To solve these problems, finite element control of surface defects of the rotation body type was simulated using DEFORM 3D and ANSYS. Simulation of the numerous physical properties of the reflection of electromagnetic waves from the surface of the rotation body leads to the solution of linear or nonlinear equations, or partial differential systems of equations. In some cases (Fourier analysis, series decomposition, etc.), solving problems in a general way, is impossible without the use of numerical methods. With the growth of computer performance, numerical simulation is of particular importance, as it allows for the replacement of direct physical experiments.
The DEFORM 3D Finite Element Method (FEA) software package is based on the simulation process of a system designed to analyze a variety of forming processes used in metal processing, such as extrusion, broaching, upsetting, pressing, rolling, drawing, and allows for a comprehensive analysis of metalworking—from the operation of sectioning rolled products into billets to the operations of final machining, control of geometry, and surface defects of bodies of rotation.
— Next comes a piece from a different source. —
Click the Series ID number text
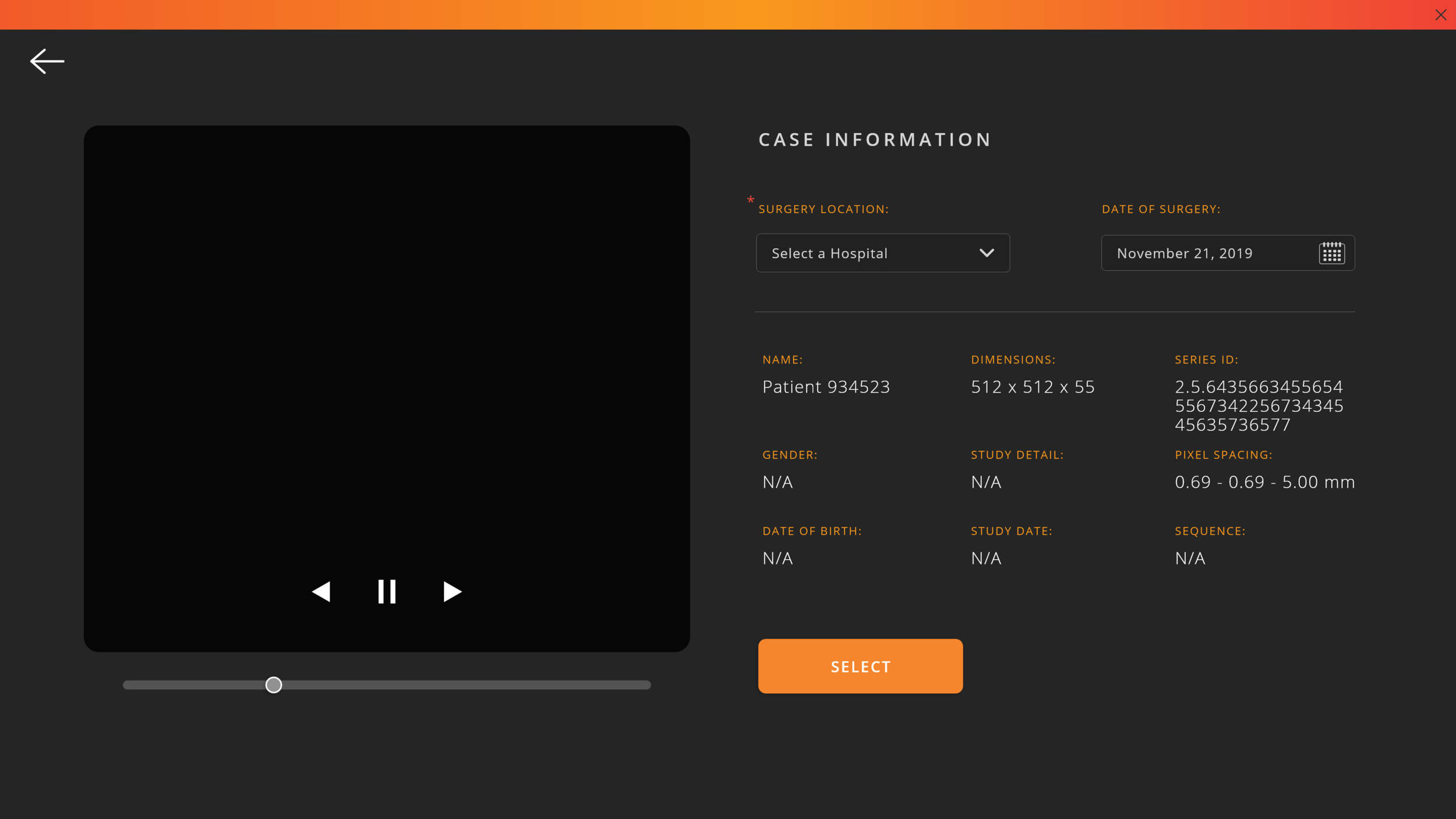tap(1259, 406)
It should be noted that both convolutional neural networks (CNN) and holographic methods represent promising directions in the development of surface defect detection systems for rotational bodies. CNNs are capable of high-accuracy classification based on visual data, while holography offers detailed, high-resolution surface profiling. However, both approaches remain under active research and development and may require extensive data, complex setups, or specialized conditions for reliable industrial deployment.
CONCLUSIONS
This study presents a statistical approach to the automated detection of surface defects on highly reflective, rotationally symmetric bodies. The proposed method is based on the analysis of reflected light intensity and its statistical variability across the surface, using a sliding dispersion window. Defect detection is achieved through a threshold-based classification rule that leverages the coefficient of variation (CV) to distinguish between defective, acceptable, and uncertain surface regions.
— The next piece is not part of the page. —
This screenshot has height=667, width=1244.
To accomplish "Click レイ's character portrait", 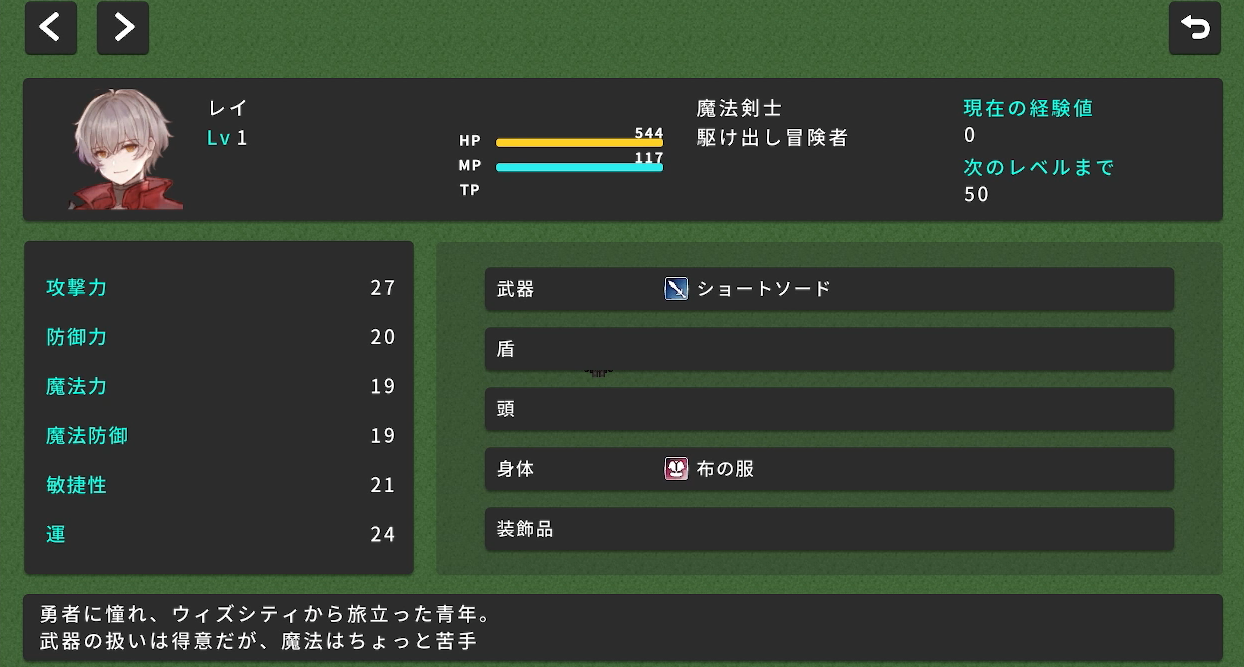I will pyautogui.click(x=125, y=150).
A key feature of the system is its self-learning capability. In the “Pre-training” mode, samples with uncertain classification are reintroduced into the training process under human supervision. This allows the system to refine its classification parameters (Vmax and ΔVmax) based on verified defect-free bodies. Over time, the system asymptotically approaches optimal performance through repeated iterations and feedback.
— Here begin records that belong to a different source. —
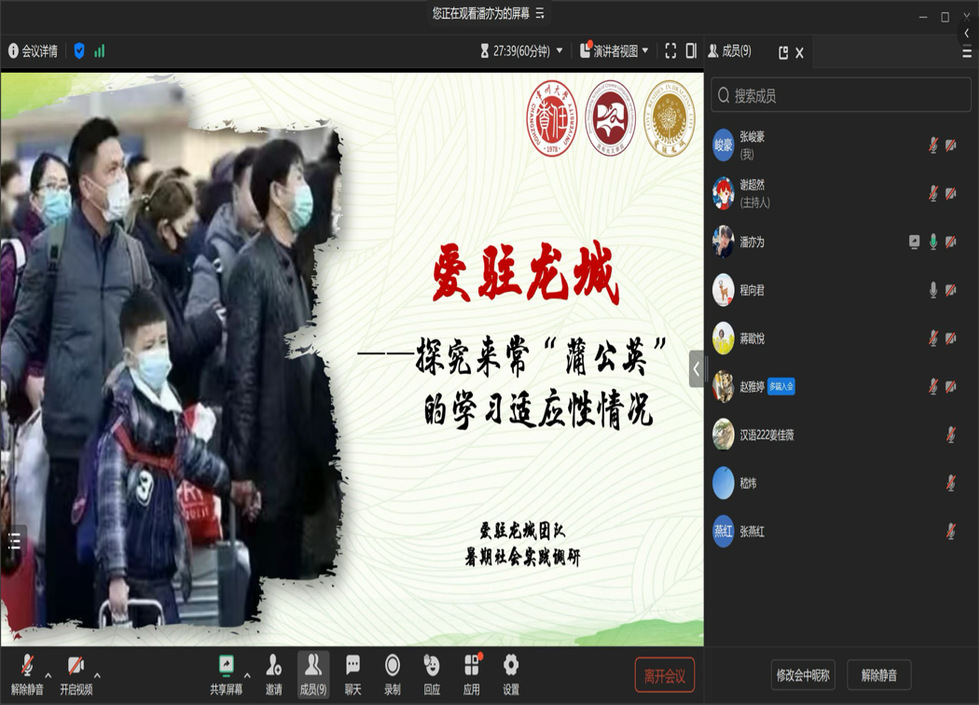Screen dimensions: 979x705
Task: Open 设置 settings gear in toolbar
Action: tap(511, 673)
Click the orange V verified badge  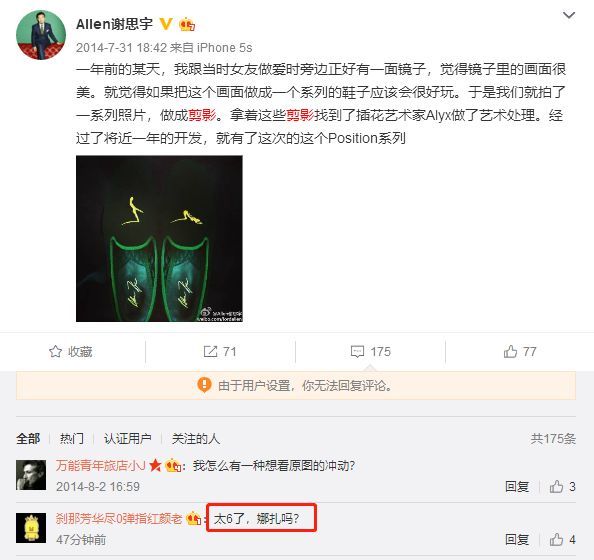click(166, 24)
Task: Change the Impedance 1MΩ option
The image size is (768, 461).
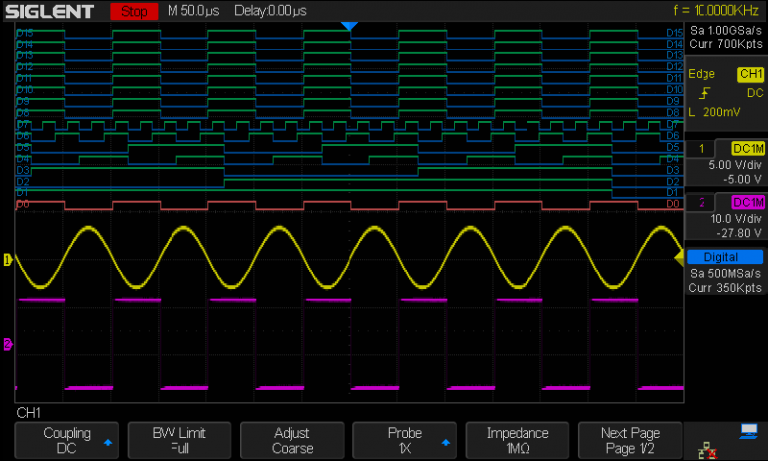Action: pyautogui.click(x=517, y=440)
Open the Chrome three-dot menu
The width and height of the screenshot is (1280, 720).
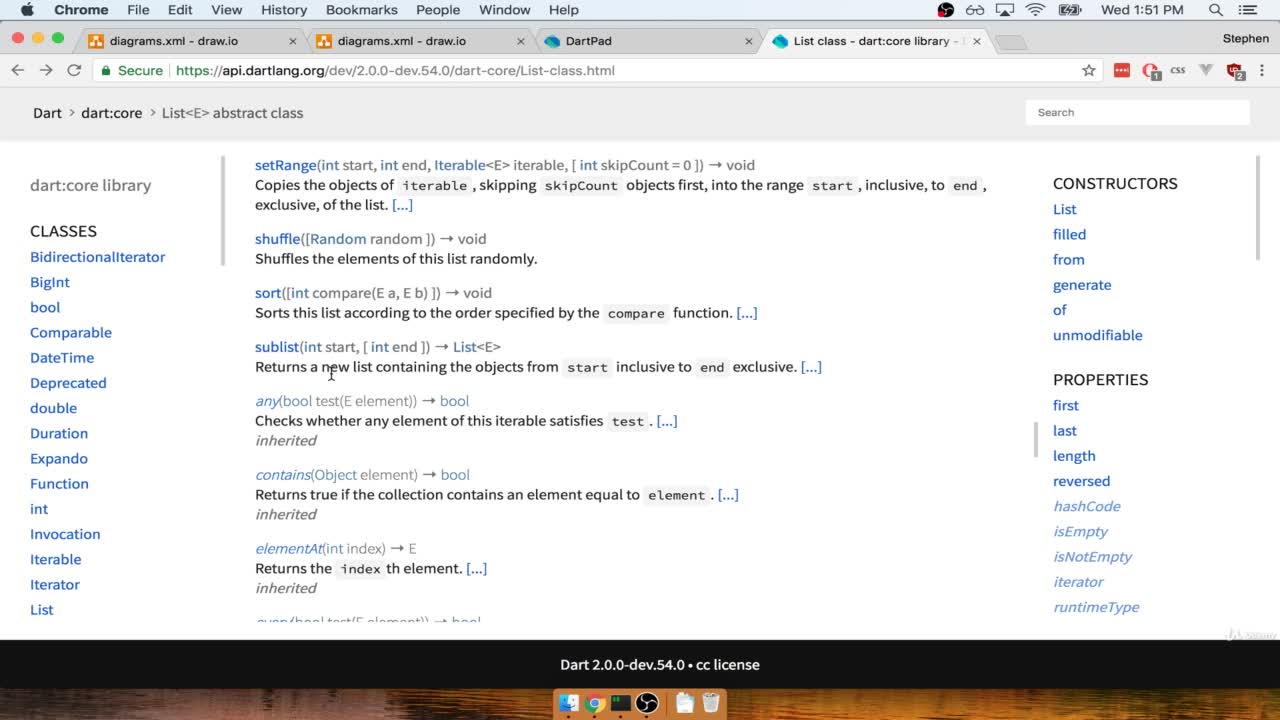tap(1261, 70)
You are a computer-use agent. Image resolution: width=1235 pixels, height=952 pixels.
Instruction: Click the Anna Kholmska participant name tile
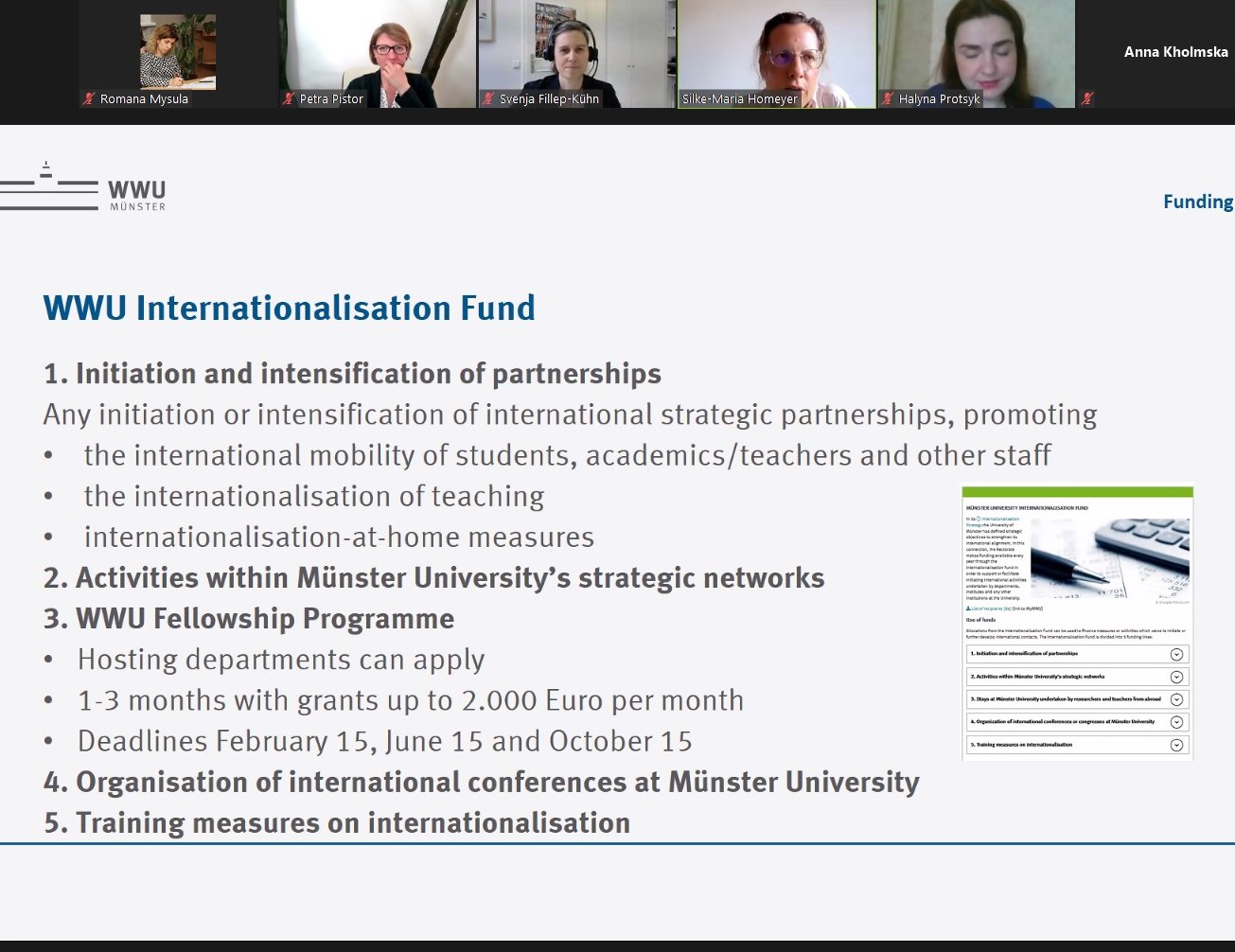pyautogui.click(x=1174, y=52)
Although the methodology is well-formulated and supported by statistical reasoning, practical experimental results—such as real-world surface images, classification accuracy, or defect detection rates—are not included in the current study. These will be addressed in a follow-up publication, which is expected to cover the full implementation and empirical validation of the system.
In summary:
– The method integrates classical statistical techniques with adaptive learning to create an effective defect detection system.
– The decision-making rule based on sliding dispersion variability enhances the robustness and interpretability of the classification.
– Human-assisted self-learning ensures that the system continuously improves its performance with minimal manual intervention.
– The described solution has promising applications in industries requiring high-precision surface control.
A relatively detailed description of the end-to-end modeling system for monitoring surface defects of bodies of rotation is beyond the scope of this article and is expected to be published in the third part of the author’s trilogy on this topic. Future work will also focus on the experimental validation of the proposed approach, including performance benchmarking, integration with machine vision hardware, and comparison with existing AI-based defect detection systems.